| TASK DIRECTIONS |
Copy out the entire article header on Amazon river flows below, word for word and line by line.

# START OF SOURCE EXCERPT

Hydrol. Earth Syst. Sci., 22, 1735-1748, 2018
https://doi.org/10.5194/hess-22-1735-2018
© Author(s) 2018. This work is distributed under
the Creative Commons Attribution 3.0 License.

Research article 09 Mar 2018

Research article | 09 Mar 2018

Scaling properties reveal regulation of river flows in the Amazon through a forest reservoir

Juan Fernando Salazar1, Juan Camilo Villegas1,2, Angela María Rendón1, Estiven Rodríguez1, Isabel Hoyos3,4, Daniel Mercado-Bettín1, and Germán Poveda5 Juan Fernando Salazar et al.

# END OF SOURCE EXCERPT
# START OF DATA ROWS

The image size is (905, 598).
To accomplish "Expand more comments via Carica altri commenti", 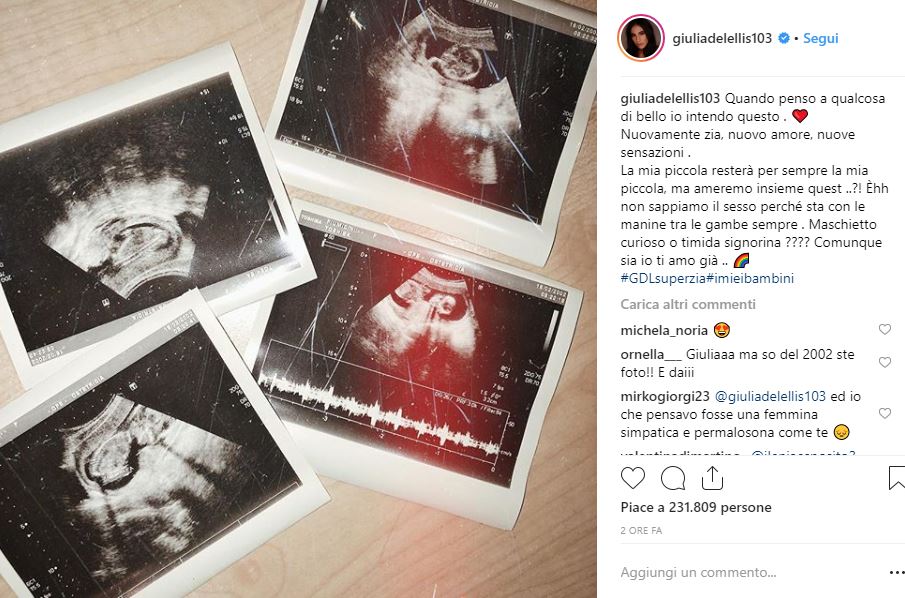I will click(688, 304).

# END OF DATA ROWS
# START OF DATA ROWS

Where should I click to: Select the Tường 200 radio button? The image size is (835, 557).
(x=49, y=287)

# END OF DATA ROWS
# START OF DATA ROWS

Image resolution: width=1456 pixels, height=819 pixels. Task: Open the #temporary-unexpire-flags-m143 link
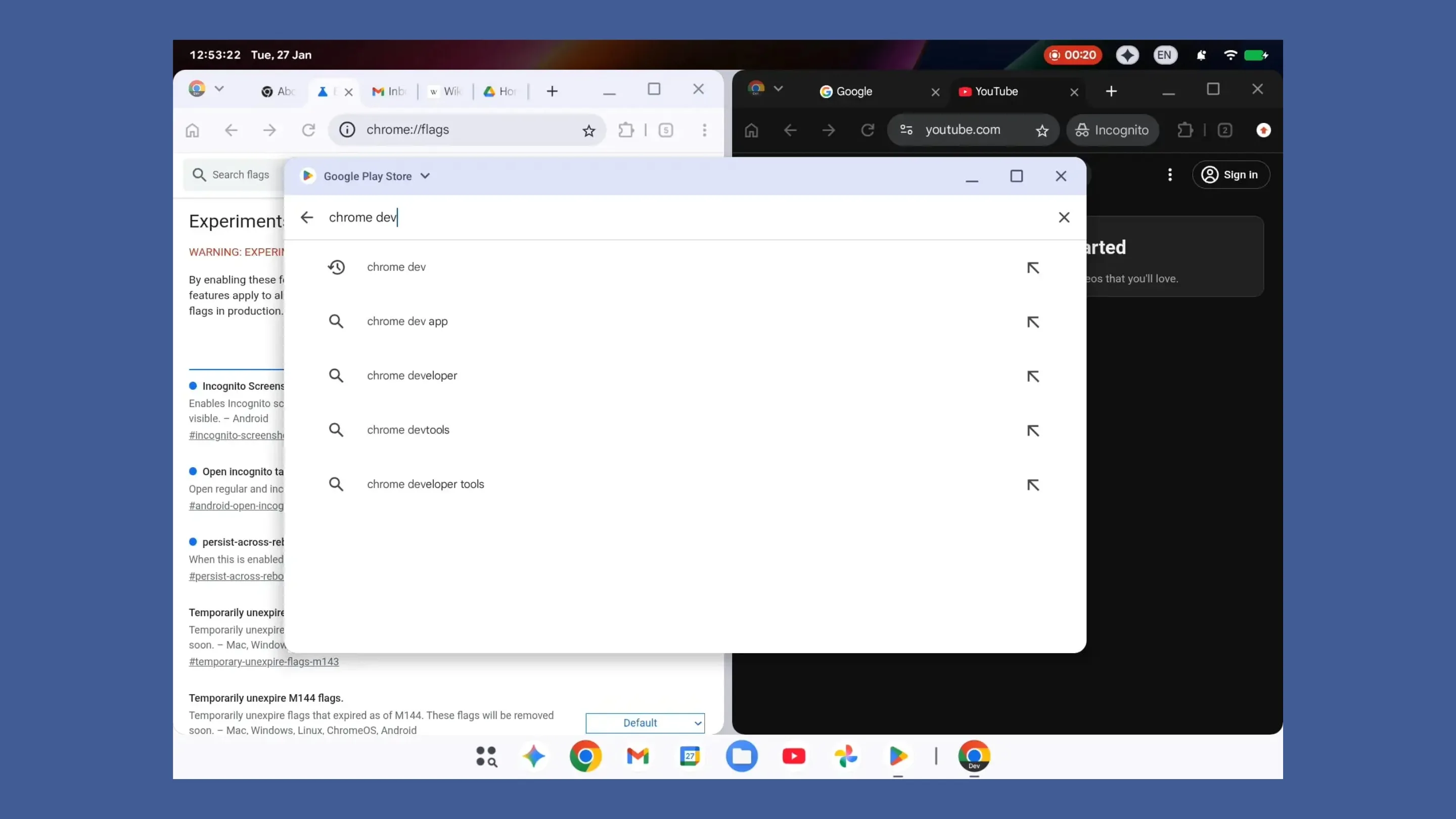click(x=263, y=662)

# END OF DATA ROWS

| EXERCISE RESPONSE |
Hydrol. Earth Syst. Sci., 22, 1735-1748, 2018
https://doi.org/10.5194/hess-22-1735-2018
© Author(s) 2018. This work is distributed under
the Creative Commons Attribution 3.0 License.

Research article 09 Mar 2018

Research article | 09 Mar 2018

Scaling properties reveal regulation of river flows in the Amazon through a forest reservoir

Juan Fernando Salazar1, Juan Camilo Villegas1,2, Angela María Rendón1, Estiven Rodríguez1, Isabel Hoyos3,4, Daniel Mercado-Bettín1, and Germán Poveda5 Juan Fernando Salazar et al.